Los dos estaban inclinados sobre la barandilla de estribor, con la mirada puesta en la oscuridad de las aguas. Mariana sintió un escalofrío. De pronto el agua se le antojó hostil, una amenaza silenciosa deslizándose a sus pies, un mundo oscuro capaz de absorberla y hacerla desaparecer en su vientre para siempre, descarnar sus huesos y dejarlos a merced de la corriente, hundidos en el lodo como ramas muertas.

—Déjame que te ponga mi chaqueta —dijo Pedro deshaciéndose de la prenda. Con ella en la mano, se dispuso a echarla sobre los hombros de la juez, pero retrocedió ante el rechazo instintivo con que ella lo recibió. Mariana rectificó enseguida, aunque se afirmó precavida al barandal, permitiendo que la abrigara con ella, pero no pudo reprimir otro escalofrío al sentir sus manos sobre sus hombros.

—Tranquila —dijo el hombre con voz seria y seca—, si hubiese querido arrojarte al Nilo te habría cogido de las piernas.

Mariana se destensó y rió, aliviada.

—Parece que tienes alguna práctica en eso de tirar a la gente por la borda —comentó en tono jocoso.

—¿En serio piensas en mí al decir eso?

—¿Tú qué crees?

—Creo que lo mejor será cambiar de conversación. ¿No tienes sueño?

Mariana le miró preguntándose si un hombre con esa flema sería capaz de arrojar por la borda a Carmen Montesquinza.

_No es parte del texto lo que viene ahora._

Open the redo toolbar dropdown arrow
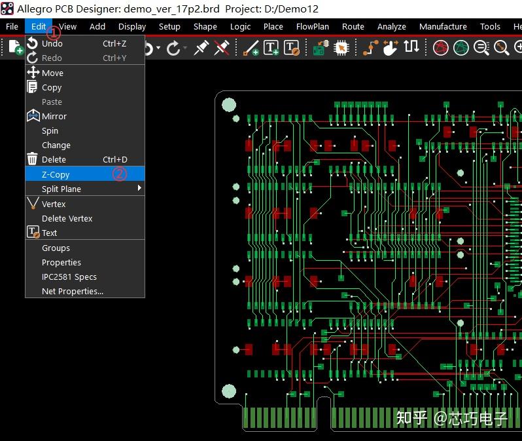This screenshot has height=441, width=522. tap(185, 48)

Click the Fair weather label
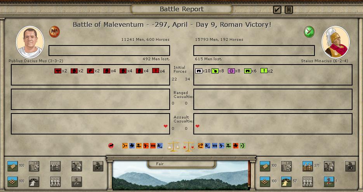point(160,164)
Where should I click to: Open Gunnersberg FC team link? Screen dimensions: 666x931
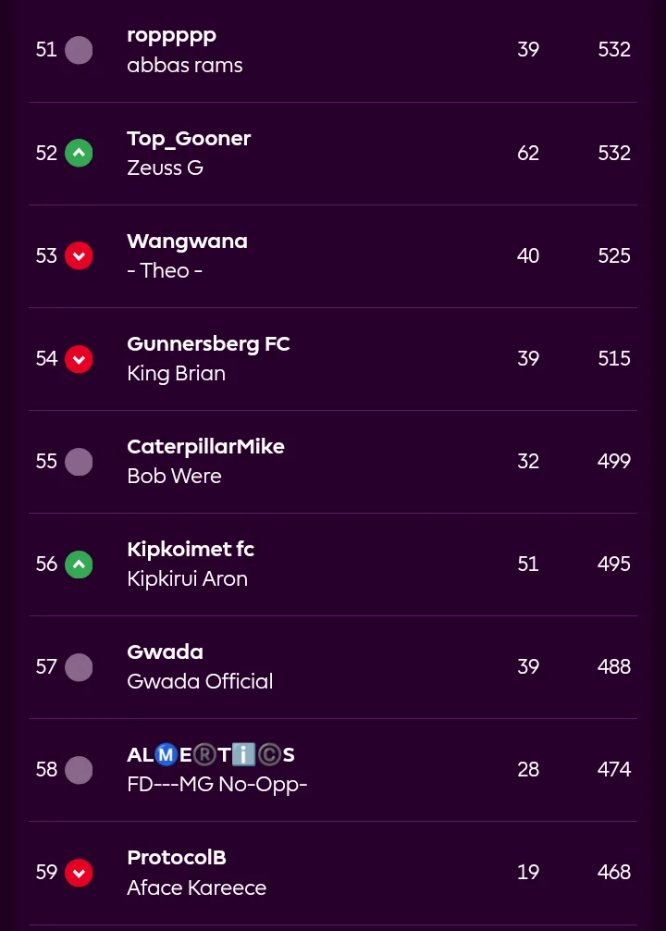(x=208, y=343)

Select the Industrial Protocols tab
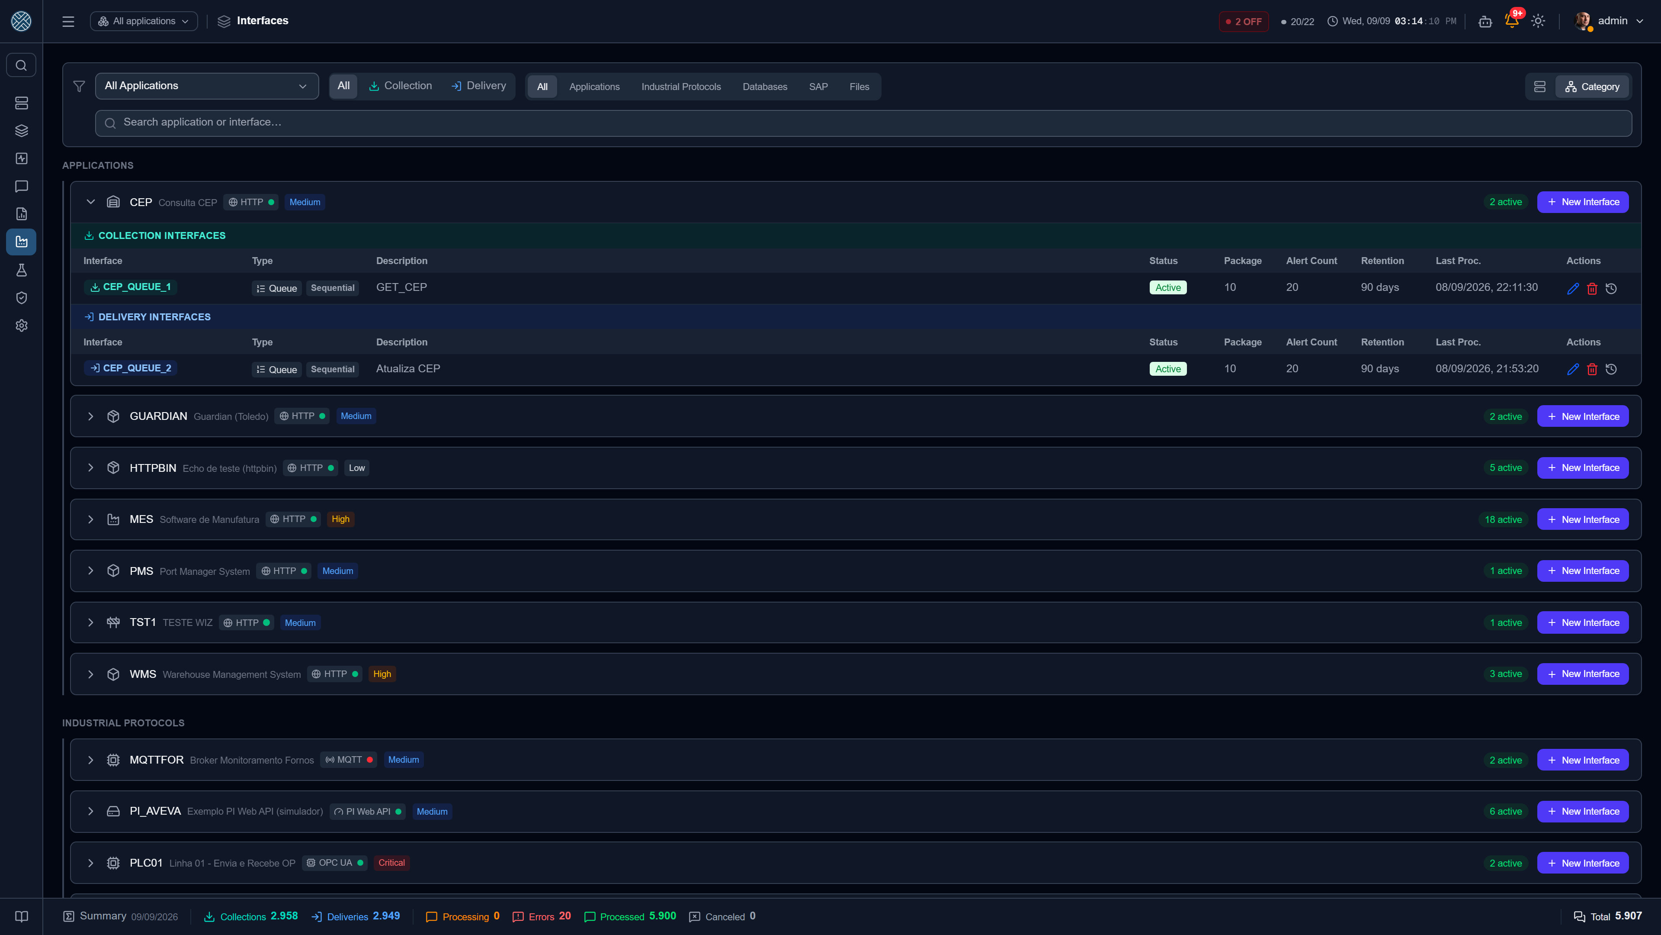681,86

—¿De qué conoces tú a los Montesquinza, por cierto?

—Yo empecé a trabajar con Fernando Montesquinza hace ya muchos años. Luego seguimos caminos distintos y, a la muerte de Fernando, Carmen me llamó para que la ayudase a poner en orden sus cosas. Luego llegó Ignacio Llano y ambos nos fuimos ocupando de sus inversiones, porque yo estaba especializado en mercados internacionales y Llano era agente de cambio y bolsa en la Bolsa de Bilbao y un lince en su campo. Al final, lo dejó todo para dedicarse al dinero de Carmen y aún continúa con ello, a pesar de la separación. ¿Por qué lo preguntas?

—Curiosidad femenina. Y, dime, ¿cómo es que un agente de cambio y bolsa abandona tan lucrativa profesión para hacerse administrador de los bienes de su esposa?

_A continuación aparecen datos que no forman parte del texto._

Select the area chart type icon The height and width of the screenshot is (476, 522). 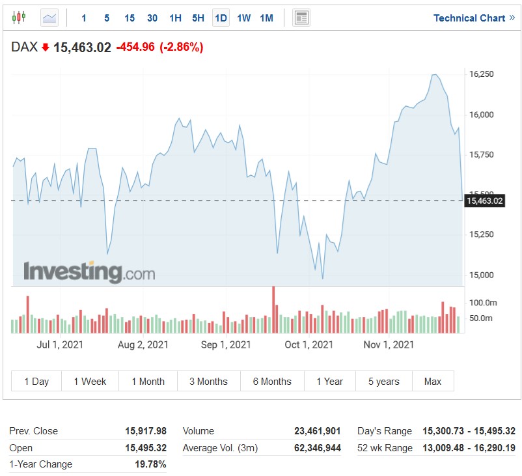pos(49,18)
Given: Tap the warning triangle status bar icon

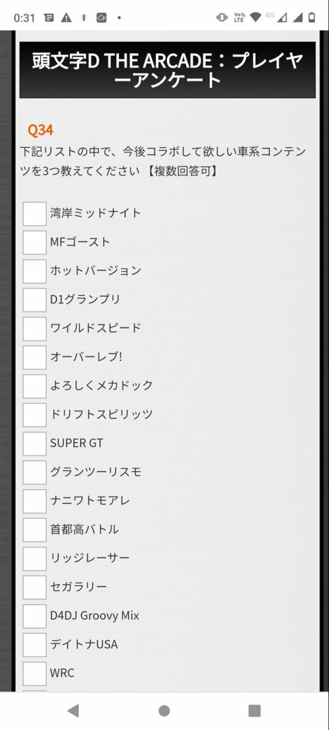Looking at the screenshot, I should point(66,17).
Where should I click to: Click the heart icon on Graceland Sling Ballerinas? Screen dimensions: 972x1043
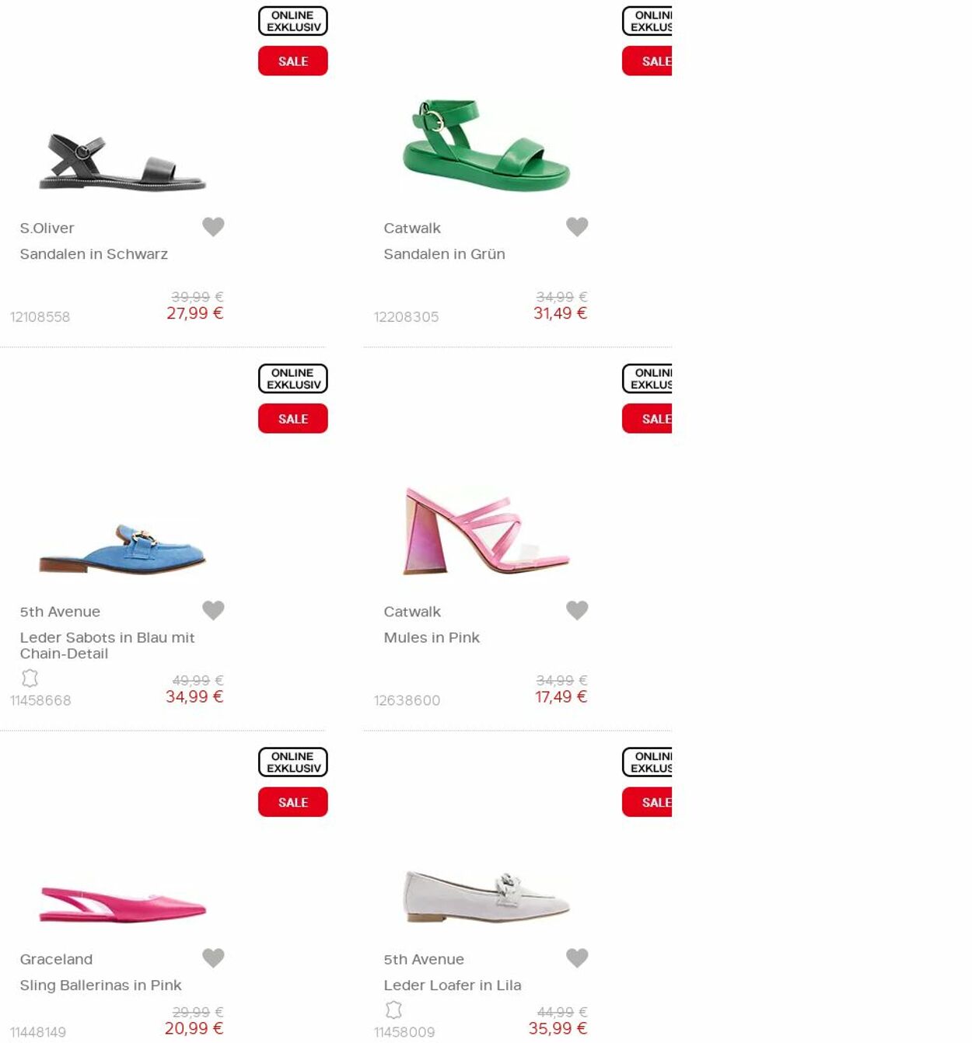pyautogui.click(x=214, y=958)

—Digamos que le convenía más.

—Digamos. ¿Qué más podemos decir?

—¿Que eres insaciable?

—Y eso ¿cómo lo sabes tú?

—Intuición.

—¿Intuición masculina? Eso no existe.

—Entre gente como nosotros —dijo en tono confidencial— sabemos reconocernos.

En ese momento, una cabeza y medio cuerpo de mujer asomaron por el hueco de la escalera de caracol.

—Perdón —dijo Julia envuelta en una bata—. ¿Interrumpo? Es que me he despertado —explicó excusándose con Mariana—, no te he visto y, con las cosas que ocurren en este barco, he salido a buscarte.

—Las cosas de este barco… —protestó Pedro, repentinamente exasperado—. ¿Qué cosas ocurren en este barco?

Las dos mujeres se lo quedaron mirando fijamente.